## Problem to work on
Once you have read the data below, write it all out exactly.

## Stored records
+ + + +

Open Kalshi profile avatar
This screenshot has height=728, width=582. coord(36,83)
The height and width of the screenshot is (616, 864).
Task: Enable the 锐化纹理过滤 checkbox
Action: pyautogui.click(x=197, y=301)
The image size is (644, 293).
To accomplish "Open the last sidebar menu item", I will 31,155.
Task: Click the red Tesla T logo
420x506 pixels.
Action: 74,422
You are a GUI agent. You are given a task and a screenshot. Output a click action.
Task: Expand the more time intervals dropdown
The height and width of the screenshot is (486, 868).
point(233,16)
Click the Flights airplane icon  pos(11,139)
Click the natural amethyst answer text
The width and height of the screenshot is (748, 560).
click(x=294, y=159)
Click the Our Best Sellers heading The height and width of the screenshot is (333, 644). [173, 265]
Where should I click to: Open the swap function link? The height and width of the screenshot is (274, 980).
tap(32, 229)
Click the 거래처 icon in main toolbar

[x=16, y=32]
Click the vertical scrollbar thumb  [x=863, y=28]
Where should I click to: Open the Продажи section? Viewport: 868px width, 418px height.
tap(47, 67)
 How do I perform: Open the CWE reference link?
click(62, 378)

+ + + +

## Response area
Open Kalshi profile avatar
This screenshot has height=728, width=582. coord(36,83)
The height and width of the screenshot is (616, 864).
Task: Enable the 锐化纹理过滤 checkbox
Action: pyautogui.click(x=197, y=301)
The image size is (644, 293).
To accomplish "Open the last sidebar menu item", I will 31,155.
Task: Click the red Tesla T logo
420x506 pixels.
Action: 74,422
You are a GUI agent. You are given a task and a screenshot. Output a click action.
Task: Expand the more time intervals dropdown
The height and width of the screenshot is (486, 868).
point(233,16)
Click the Flights airplane icon  pos(11,139)
Click the natural amethyst answer text
The width and height of the screenshot is (748, 560).
click(x=294, y=159)
Click the Our Best Sellers heading The height and width of the screenshot is (333, 644). [173, 265]
Where should I click to: Open the swap function link? The height and width of the screenshot is (274, 980).
tap(32, 229)
Click the 거래처 icon in main toolbar

[x=16, y=32]
Click the vertical scrollbar thumb  [x=863, y=28]
Where should I click to: Open the Продажи section? Viewport: 868px width, 418px height.
tap(47, 67)
 How do I perform: Open the CWE reference link?
click(62, 378)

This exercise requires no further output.